I’ve decided that since Oliver was born on a Thursday, that posting my check-ins on Friday makes more sense than Monday. So here we are, checking in on a Friday!
Well Ollie is finally out of leap 2, which means less screaming during the day and slightly better sleep at night. On occasion he’s had 8 hour stretches which is a dream!
Over the last 7 days I’ve averaged 7.5 hours of sleep a night, with an average of an hour awake. So certainly nothing to complain about.
Easter weekend saw the consumption of Los of Easter chocolate. Chocolate is my kryptonite and I have no regrets for enjoying myself, which is a far cry from the guilt I used to feel after such a weekend.
While we’re still enjoying some takeaway when the urge calls, my meal choices day to day have been healthy and satisfying. And at the end of the day, if I’m still hungry, I eat.

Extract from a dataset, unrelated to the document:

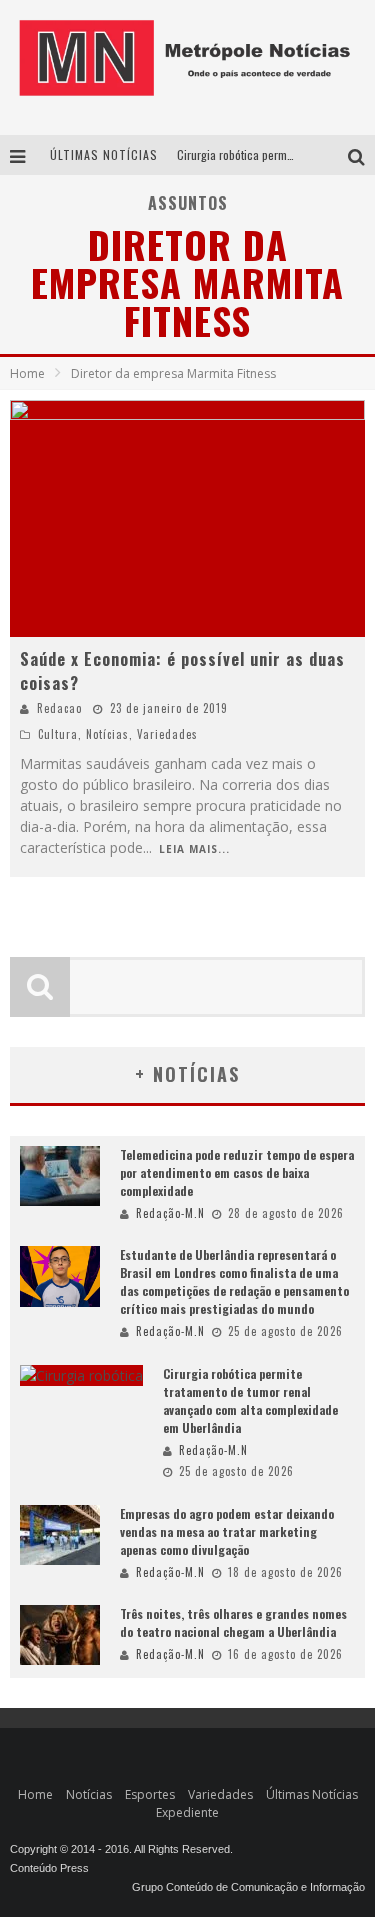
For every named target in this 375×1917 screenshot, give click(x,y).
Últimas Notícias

My walks over the last couple of weeks definitely decreased. To be honest, I had some anxiety about leaving the house with Ollie during his leap. He was so fussy, and any walks that I managed to get in, I was lucky to get.
I’m excited to be starting the Emily Sky Fit Postpartum Plan, which works on your body’s recovery in preparation for returning to regular exercise, so I’ll be starting that on Monday. I had a sneak peak at the week 1 workouts and they look like they’ll gently ease me back, which is important after a cesarean.
I’m officially down 3 kg from when I began these check-ins at 6 weeks. It’s not rapid weight-loss, but it’s what I need so that I don’t have to worry about my breastmilk supply dropping.
My other measurements are down slightly as well which is of course nice to see.
There’s not a whole lot to report here. Unlike previous weeks, I haven’t spent a lot of time thinking about my relationship with food, which is perhaps a small step towards a better one.
I find I’ve been less obsessive about food, Wheatley it’s what I’m going to eat or what I “can’t” have. Perhaps that’s because I’m not telling myself that I can’t have things. If I want something, I think to myself if I actually DO want it, and if I do, then I have it.